Apple has shared new performance tests showing how the M5 chip dramatically improves local large language model processing compared with last year’s M4. According to 9to5Mac’s reporting, Apple ran a series of controlled benchmarks that measured how both chips handled on-device LLM workloads, highlighting how much faster the new architecture can compile, load and process models without relying on cloud servers.
The comparison used the same models, same memory configuration and the same system environment. With everything controlled, Apple’s tests showed the M5 completing identical tasks in far less time than the M4, illustrating the generational jump Apple built into its latest silicon.
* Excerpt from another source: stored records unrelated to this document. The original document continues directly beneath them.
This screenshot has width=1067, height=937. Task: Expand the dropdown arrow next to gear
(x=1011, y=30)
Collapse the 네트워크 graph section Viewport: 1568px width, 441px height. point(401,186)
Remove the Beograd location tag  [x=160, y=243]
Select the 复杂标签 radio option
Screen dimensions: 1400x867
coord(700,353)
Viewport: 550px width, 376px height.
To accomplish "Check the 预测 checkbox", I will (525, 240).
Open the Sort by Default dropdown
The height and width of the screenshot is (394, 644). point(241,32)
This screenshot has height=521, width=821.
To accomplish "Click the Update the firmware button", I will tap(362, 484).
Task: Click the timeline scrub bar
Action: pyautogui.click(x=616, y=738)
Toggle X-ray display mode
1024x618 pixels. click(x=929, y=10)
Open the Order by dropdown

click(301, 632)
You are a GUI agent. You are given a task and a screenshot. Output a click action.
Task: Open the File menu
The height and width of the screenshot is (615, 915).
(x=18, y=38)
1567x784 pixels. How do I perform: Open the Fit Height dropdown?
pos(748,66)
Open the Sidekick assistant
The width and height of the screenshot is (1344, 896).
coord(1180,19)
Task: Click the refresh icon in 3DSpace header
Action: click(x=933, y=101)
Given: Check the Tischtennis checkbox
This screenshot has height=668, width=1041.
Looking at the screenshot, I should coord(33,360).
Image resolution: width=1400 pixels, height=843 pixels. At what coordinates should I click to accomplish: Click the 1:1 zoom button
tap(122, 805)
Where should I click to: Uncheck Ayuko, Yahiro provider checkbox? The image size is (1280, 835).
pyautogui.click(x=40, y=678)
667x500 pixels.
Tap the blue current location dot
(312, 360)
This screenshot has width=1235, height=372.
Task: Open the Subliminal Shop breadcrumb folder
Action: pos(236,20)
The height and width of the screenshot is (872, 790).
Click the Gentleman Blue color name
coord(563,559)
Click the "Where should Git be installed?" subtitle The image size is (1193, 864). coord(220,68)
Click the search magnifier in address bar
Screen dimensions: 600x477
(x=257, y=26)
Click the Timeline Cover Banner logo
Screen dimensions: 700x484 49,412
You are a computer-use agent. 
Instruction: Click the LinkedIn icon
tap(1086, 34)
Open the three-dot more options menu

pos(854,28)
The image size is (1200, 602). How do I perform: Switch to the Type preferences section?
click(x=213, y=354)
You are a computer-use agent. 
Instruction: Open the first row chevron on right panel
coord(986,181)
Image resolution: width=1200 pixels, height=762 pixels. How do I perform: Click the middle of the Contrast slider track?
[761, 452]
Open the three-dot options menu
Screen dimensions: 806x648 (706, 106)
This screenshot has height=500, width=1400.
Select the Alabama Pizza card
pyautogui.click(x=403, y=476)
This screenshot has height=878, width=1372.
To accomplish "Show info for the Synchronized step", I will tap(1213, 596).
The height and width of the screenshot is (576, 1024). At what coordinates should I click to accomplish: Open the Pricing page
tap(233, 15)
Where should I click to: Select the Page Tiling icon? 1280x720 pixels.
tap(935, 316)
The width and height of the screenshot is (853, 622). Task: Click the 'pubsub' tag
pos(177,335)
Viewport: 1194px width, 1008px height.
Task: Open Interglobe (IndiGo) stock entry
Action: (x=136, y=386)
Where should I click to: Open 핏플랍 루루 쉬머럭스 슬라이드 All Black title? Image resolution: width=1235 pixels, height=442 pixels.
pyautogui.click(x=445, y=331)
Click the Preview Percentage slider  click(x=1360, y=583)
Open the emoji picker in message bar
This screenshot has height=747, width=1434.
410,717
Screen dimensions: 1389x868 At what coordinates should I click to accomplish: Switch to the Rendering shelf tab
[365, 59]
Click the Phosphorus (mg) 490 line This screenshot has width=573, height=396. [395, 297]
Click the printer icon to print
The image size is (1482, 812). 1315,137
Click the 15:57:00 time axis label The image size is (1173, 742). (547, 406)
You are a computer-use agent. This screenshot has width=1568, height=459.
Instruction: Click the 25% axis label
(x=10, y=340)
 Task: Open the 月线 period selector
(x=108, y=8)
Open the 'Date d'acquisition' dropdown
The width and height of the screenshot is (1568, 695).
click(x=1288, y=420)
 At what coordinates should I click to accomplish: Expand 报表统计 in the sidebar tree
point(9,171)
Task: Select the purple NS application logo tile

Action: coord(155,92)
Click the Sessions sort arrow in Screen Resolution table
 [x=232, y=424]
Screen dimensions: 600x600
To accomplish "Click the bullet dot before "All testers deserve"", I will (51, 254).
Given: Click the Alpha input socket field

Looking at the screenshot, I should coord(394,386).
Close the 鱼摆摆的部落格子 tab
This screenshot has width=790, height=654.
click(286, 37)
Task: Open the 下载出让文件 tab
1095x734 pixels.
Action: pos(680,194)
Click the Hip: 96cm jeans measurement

A Jump in On-Device Model Speed
The benchmarks focused on actions such as running inference loops, handling multi-step text generation, loading models into memory and processing extended prompts. In Apple’s internal demos, the M5 consistently finished these operations at significantly higher speeds. The results closely align with earlier technical disclosures about the chip, which highlighted improved bandwidth, expanded neural engine resources and updated cores designed for high-intensity parallel workloads.
For everyday users, the gains mean that features relying on Apple Intelligence — including real-time summarization, rewriting tools, translation and contextual processing — run more smoothly and respond more quickly. Developers working with local or hybrid model architectures also benefit from the increased throughput, especially when prototyping or optimizing applications for on-device execution.
Why Local LLM Performance Matters
The shift toward running models directly on Apple hardware reduces the need for continuous cloud requests, offering faster response times and improved privacy. As device-side workloads expand, performance headroom becomes crucial. The M5 appears to deliver exactly that, enabling more ambitious Apple Intelligence features and giving third-party developers room to experiment with more advanced on-device logic.
Apple’s emphasis on local processing also aligns with broader industry movement toward edge computing. As models become more efficient — and as Apple silicon grows more capable — more tasks can be handled directly on the device without relying on data-center scale infrastructure.
Architecture Behind the Improvements
Apple’s performance gains stem from multiple architectural changes introduced with the M5 generation. These include updated CPU and GPU cores tuned for sustained load, higher memory bandwidth and a neural engine designed specifically for accelerating model inference. The combined effects produce faster token generation, more stable performance during extended runs and lower latency during interactive AI features.
The company’s testing suggests that the M5’s improvements are not limited to ideal conditions. Even under heavier system load, the chip maintains a consistent advantage over the M4 in local model tasks. This positions the M5 as a stronger foundation for the next wave of software updates centered on Apple Intelligence.
The performance leap helps establish the baseline for Apple’s 2025–2026 hardware cycle. Devices adopting the M5 — including MacBook Pro, iPad Pro and Vision Pro — are positioned to handle increasingly sophisticated AI workflows as Apple expands its ecosystem. The company’s demonstration also signals how future chips, including the expected M6 family, may push this trend further.
As Apple adds more generative and context-aware capabilities into system apps, writing tools, development frameworks and creative workflows, chips like the M5 become a practical requirement for smooth, real-time performance. Developers building tools for Apple Intelligence will likely target M5-class hardware as their baseline when designing deeper integration.
As the Apple silicon roadmap continues, local model performance is becoming just as important as traditional CPU and GPU measures. Apple’s early tests show the M5 is well ahead of its predecessor in this area, setting the stage for a more AI-centric generation of devices.